Stored items:
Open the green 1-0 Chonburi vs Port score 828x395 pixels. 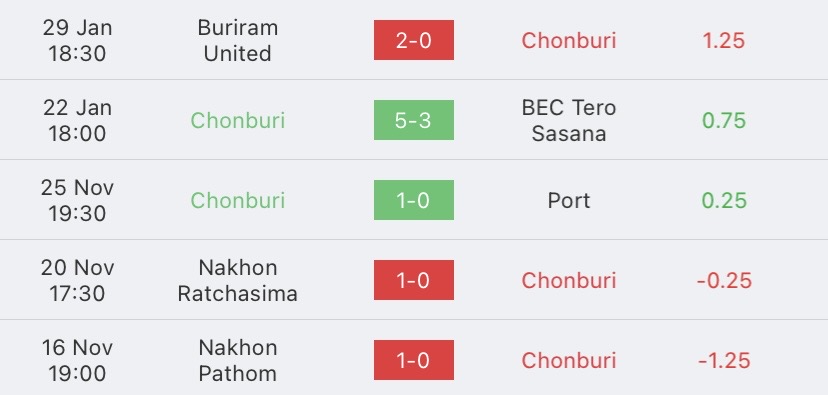(413, 200)
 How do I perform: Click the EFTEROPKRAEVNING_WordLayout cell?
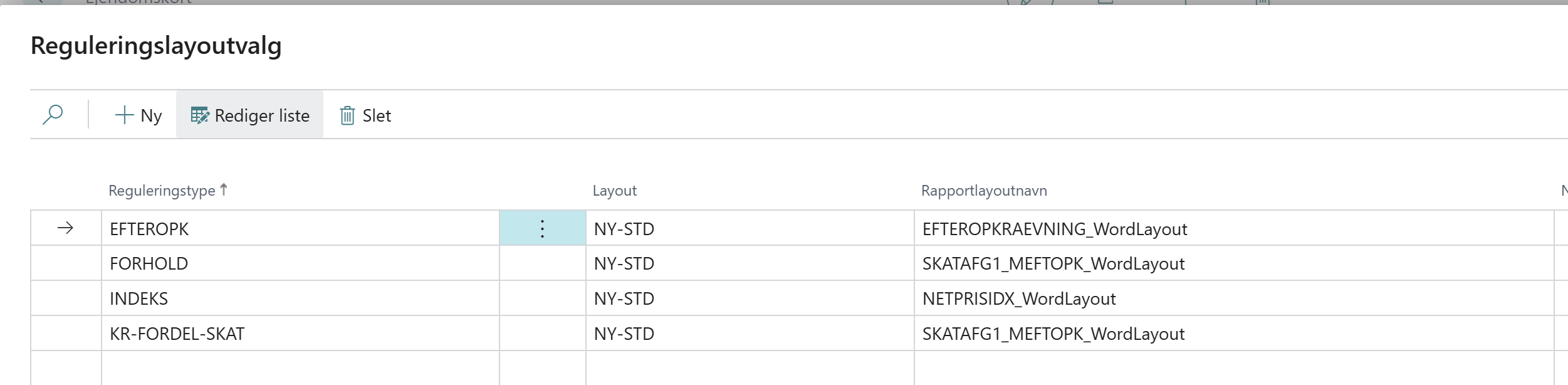1233,228
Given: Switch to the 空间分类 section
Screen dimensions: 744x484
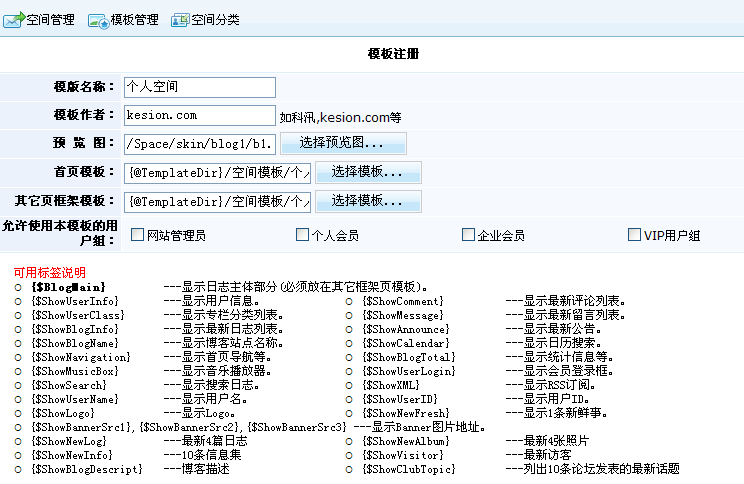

**TRY IT**
Repeat nothing but the lines from the one containing "Given: Switch to the 空间分类 section" through the end of the entries, exactly, and skip the pictures.

**RESULT**
Given: Switch to the 空间分类 section
Screen dimensions: 744x484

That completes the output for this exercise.